PROBLEM TO SOLVE
Rewrite everything in the items below, from the line containing "contact [740, 616]" down to the line containing "Revision [133, 272]", as a numbered list. Skip blank lines and leave out the pictures.

RECORDS SHOWN
+++

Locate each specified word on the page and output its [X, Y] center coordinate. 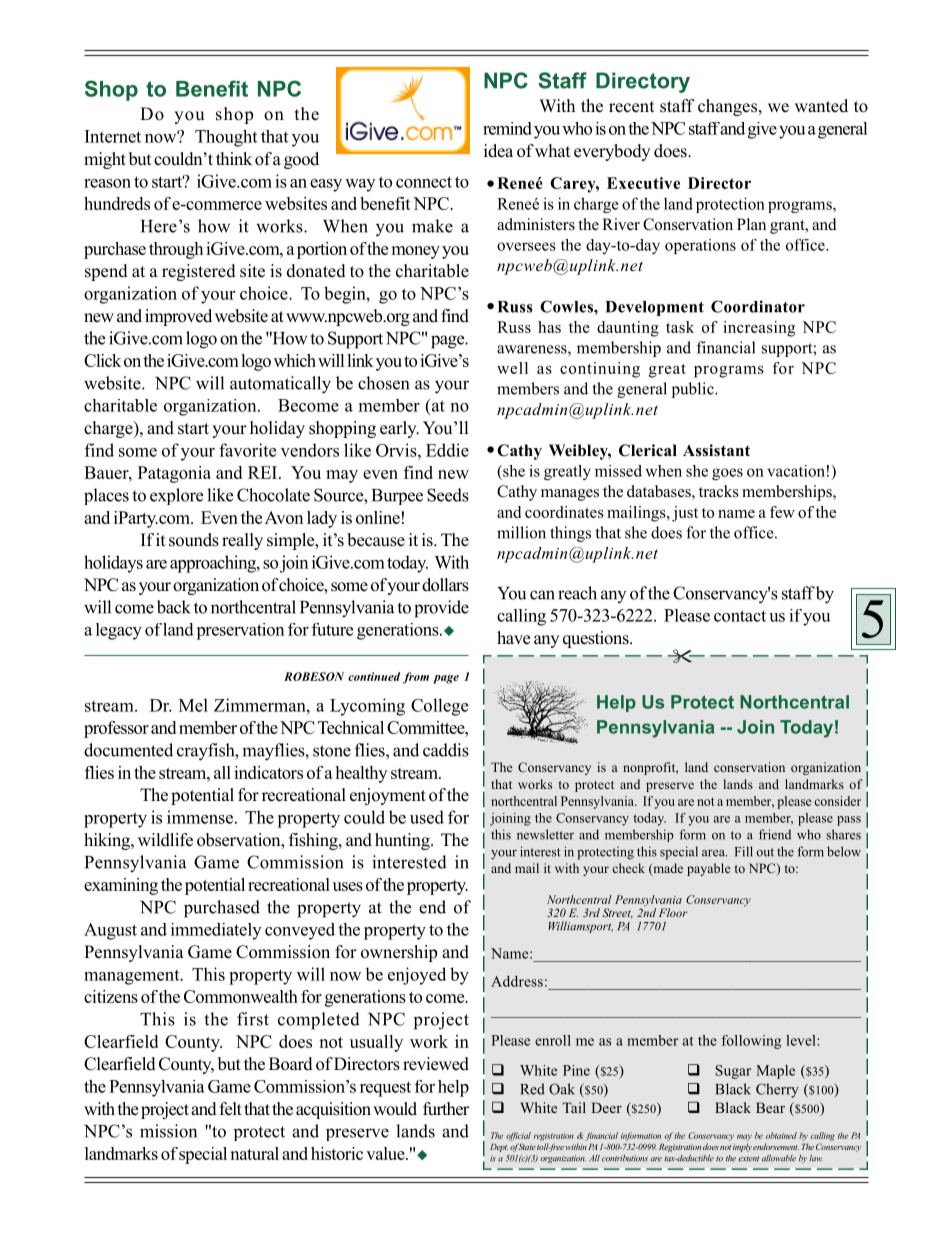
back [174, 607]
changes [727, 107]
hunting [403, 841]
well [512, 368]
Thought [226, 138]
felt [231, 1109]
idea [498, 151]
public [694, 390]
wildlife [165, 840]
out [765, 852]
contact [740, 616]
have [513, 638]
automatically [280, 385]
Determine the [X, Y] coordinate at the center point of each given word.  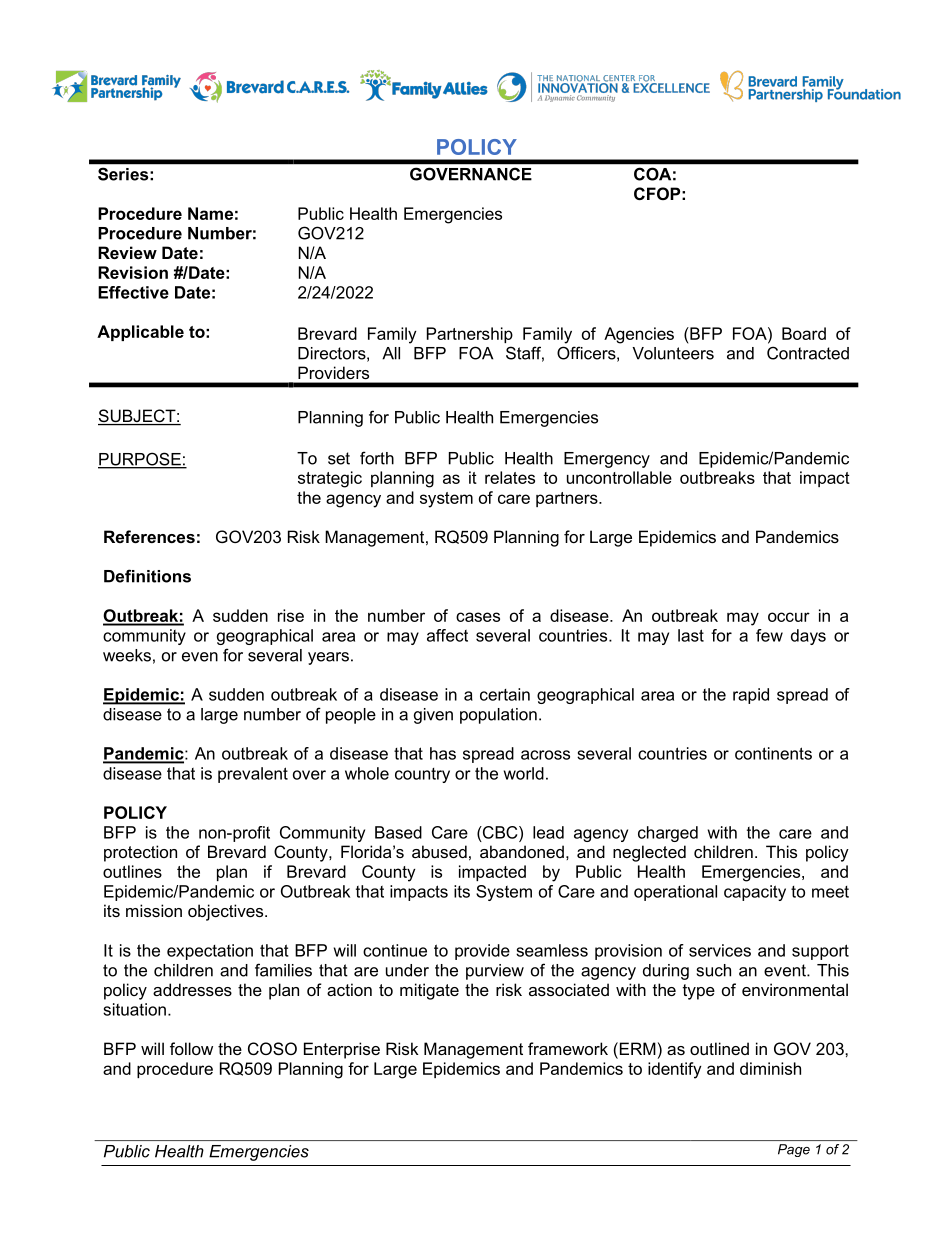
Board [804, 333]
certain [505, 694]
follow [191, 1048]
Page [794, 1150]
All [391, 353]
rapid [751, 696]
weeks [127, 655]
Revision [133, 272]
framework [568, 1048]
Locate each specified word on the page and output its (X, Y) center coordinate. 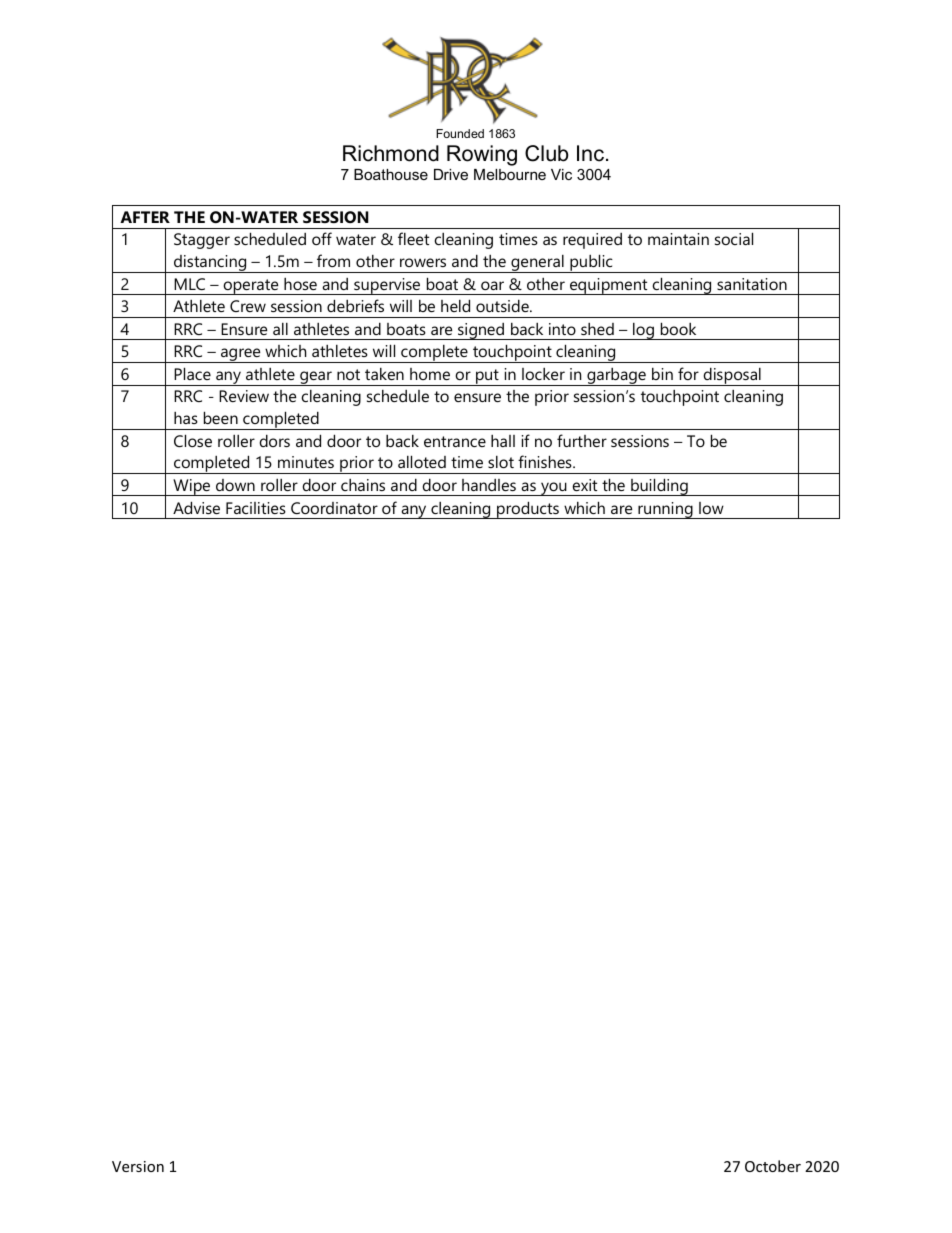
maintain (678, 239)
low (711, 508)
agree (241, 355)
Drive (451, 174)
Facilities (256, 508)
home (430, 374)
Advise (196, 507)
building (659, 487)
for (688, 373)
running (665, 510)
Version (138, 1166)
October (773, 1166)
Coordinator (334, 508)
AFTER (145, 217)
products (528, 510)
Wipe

+++

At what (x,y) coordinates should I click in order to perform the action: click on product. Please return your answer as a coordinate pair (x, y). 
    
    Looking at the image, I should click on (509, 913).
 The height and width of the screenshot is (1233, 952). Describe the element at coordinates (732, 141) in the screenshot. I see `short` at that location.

+++

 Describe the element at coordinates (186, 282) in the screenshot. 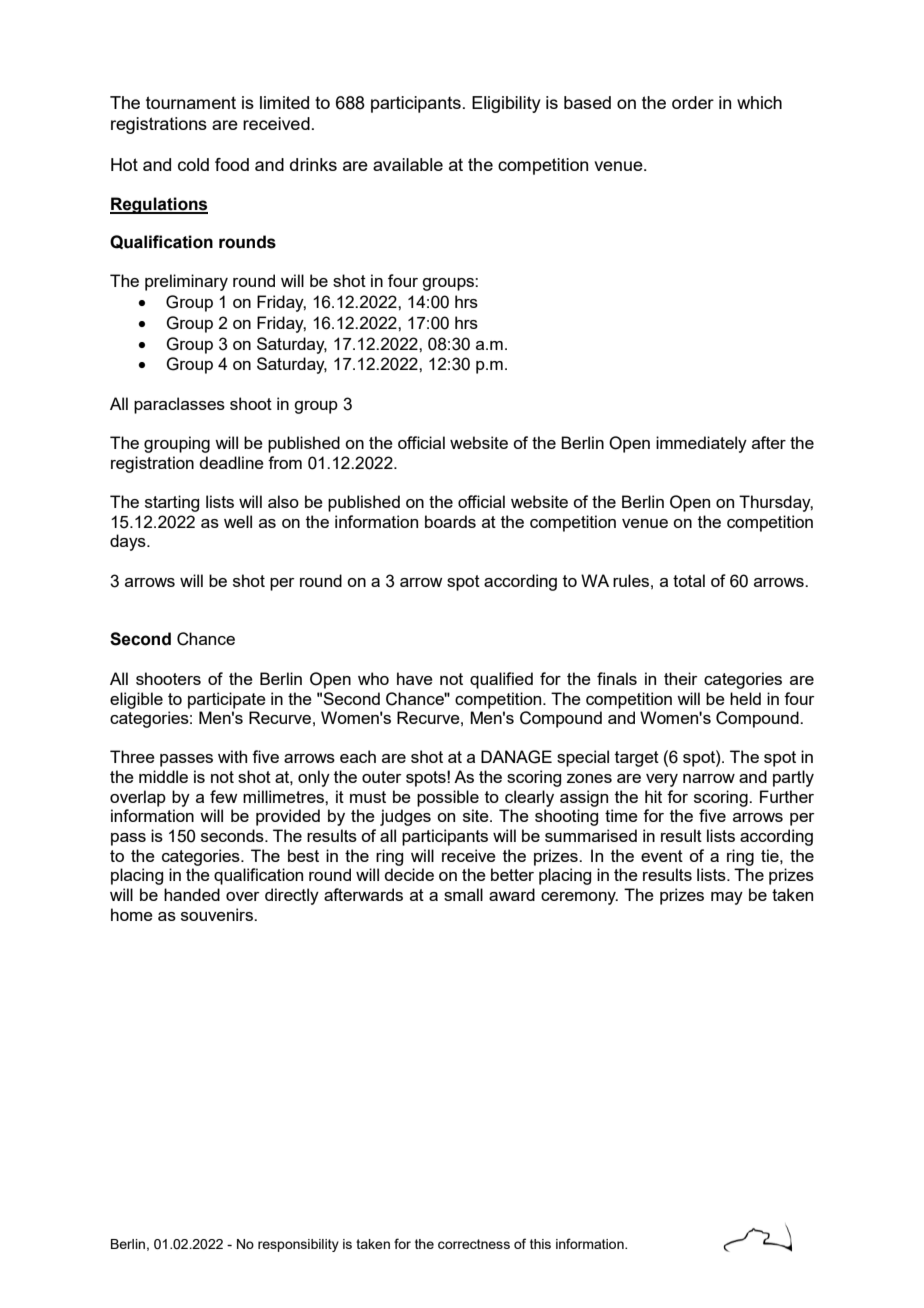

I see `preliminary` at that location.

+++

EXERCISE ANSWER
1. contact [740, 616]
2. have [513, 638]
3. automatically [280, 385]
4. Determine the [X, Y] coordinate at the center point of each given word.  
5. Board [804, 333]
6. certain [505, 694]
7. follow [191, 1048]
8. Page [794, 1150]
9. All [391, 353]
10. rapid [751, 696]
11. weeks [127, 655]
12. Revision [133, 272]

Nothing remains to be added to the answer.